Only One Child Inherits (Last Part)

NAIROBI, KENYA. We have all heard about the 3rd generation curse and are familiar with the grim statistics that only 3% of all family-owned corporations make it into the fourth generation.

I am in Nairobi now for a week-long World Bank/IFC mission to promote corporate governance amongst East Africa’s aggressive family owned enterprises and I would frequently challenge business leaders to ponder on the unique Japanese approach to longevity especially for the Toraya Group.

Five hundred years later, Toraya continues to stand tall above other family owned enterprises with the current proprietor belonging to the 17th generation, ably supported by the next in line successor-son Kurokawa Mitsuharu.

How did the family business managed to navigate the business amidst an emotion-driven enterprise where family relationships always come first over business?

The “ie” concept, unique only to Japanese family business community immediately comes to life.

Non-existent to the western world, the concept in a patrilineal household, is at the core of the traditional Japanese family and is based on a forefather or primogenitor model.

In this ecosystem, only one child inherits. All of the other children in any generation are expected to eventually leave the family and go on to establish themselves in some other institution. The chosen successor, usually the eldest son, inherits the family and everything to do with the family, and the rest of the children have to find their own way in the world.

In theory, the “ie” should last forever and in principle never dies. Japanese culture plays down the role of the individual and places significance on the importance of conformity and the success of the group.

The primary objective of an “ie” is to preserve the clan. Therefore, it entails: (1) long-term planning, (2) priority to market share, rather than profit, (3) weak shareholder position, (4) resisting mergers and acquisitions, and (5) displaying, even more, strength in the face of adversity.
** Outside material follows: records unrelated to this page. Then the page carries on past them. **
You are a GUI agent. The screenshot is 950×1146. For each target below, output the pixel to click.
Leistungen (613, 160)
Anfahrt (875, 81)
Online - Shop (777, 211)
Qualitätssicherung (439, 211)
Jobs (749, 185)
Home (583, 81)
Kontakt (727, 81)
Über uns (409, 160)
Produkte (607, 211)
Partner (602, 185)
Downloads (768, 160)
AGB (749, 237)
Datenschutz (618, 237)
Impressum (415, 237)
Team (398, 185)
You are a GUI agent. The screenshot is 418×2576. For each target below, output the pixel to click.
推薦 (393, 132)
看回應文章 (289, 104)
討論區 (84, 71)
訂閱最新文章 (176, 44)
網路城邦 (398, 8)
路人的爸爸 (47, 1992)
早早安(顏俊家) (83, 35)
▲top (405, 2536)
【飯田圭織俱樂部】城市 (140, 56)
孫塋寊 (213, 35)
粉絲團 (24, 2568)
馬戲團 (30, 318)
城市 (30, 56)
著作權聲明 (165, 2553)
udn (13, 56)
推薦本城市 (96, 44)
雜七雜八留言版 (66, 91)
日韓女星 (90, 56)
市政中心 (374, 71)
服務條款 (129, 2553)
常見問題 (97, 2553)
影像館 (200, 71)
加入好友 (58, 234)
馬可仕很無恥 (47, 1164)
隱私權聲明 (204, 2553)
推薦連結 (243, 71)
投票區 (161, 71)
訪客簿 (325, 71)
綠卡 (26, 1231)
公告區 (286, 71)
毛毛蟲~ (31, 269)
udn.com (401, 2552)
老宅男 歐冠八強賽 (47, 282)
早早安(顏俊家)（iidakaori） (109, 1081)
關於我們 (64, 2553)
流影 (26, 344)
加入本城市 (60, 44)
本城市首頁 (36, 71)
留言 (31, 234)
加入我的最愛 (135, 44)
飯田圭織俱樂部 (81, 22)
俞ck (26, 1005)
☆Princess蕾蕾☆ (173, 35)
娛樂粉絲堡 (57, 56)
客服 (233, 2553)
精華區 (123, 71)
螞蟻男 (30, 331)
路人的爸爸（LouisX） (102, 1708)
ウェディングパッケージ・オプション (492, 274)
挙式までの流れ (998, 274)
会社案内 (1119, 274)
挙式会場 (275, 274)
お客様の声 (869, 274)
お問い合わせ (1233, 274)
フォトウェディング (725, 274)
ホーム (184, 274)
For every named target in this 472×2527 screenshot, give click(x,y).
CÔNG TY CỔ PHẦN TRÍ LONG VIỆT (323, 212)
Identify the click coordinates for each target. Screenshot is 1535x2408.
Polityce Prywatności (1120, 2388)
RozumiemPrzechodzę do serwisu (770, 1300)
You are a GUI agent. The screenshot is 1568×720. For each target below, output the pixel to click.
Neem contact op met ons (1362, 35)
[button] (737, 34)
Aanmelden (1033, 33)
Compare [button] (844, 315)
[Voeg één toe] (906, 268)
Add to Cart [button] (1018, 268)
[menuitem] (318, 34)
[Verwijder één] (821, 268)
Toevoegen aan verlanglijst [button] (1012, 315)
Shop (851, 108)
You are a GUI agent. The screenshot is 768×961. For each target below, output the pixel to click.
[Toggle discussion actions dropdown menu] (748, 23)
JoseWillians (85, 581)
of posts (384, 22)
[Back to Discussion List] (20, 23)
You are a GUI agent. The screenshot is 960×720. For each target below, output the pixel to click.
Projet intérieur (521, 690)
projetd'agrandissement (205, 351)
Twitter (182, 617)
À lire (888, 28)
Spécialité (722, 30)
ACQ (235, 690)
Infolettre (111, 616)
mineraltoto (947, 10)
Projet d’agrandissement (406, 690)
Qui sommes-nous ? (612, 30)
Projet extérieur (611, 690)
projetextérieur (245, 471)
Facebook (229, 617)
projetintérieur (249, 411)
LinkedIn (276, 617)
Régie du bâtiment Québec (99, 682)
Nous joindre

Since the company should last forever, a Japanese family business based on the “ie” principle will have very few disturbances from misalignment or possible frictions between the different family circles.

The Chairman/CEO and head of the “ie” is usually in full control and the family is programmed to support him in any possible way.

In case there are no children or the offspring of the owning family is not willing or capable to fill the position, the head of the “ie” can rope in an outsider via adoption.

This centuries-old adult adoption practice in Japan was developed as a mechanism for families to extend their family name, estate and ancestry without an unwieldy reliance on bloodlines.  The Chairman/ CEO of the “ie” can substitute his own bloodline with a competent person that he likes.

By choosing a “mini-me” he can ensure the survival of the business and bar incompetent heirs from ruining the family lineage. The effect is twofold: (1) his own children will be much more aligned to the overall business goals; (2) he signals to his employees or talent pool that they also have a theoretical chance to make it big.

It is the unwritten spirit of “ie” and truly lived unity that is powerful. Written agreements are important, but worthless if the core “ie” does not exist.

This addresses the question why Japan has 7 out of the 10 oldest companies on the planet and also has the highest concentration of old family businesses by any measure such as GDP, population, and land mass.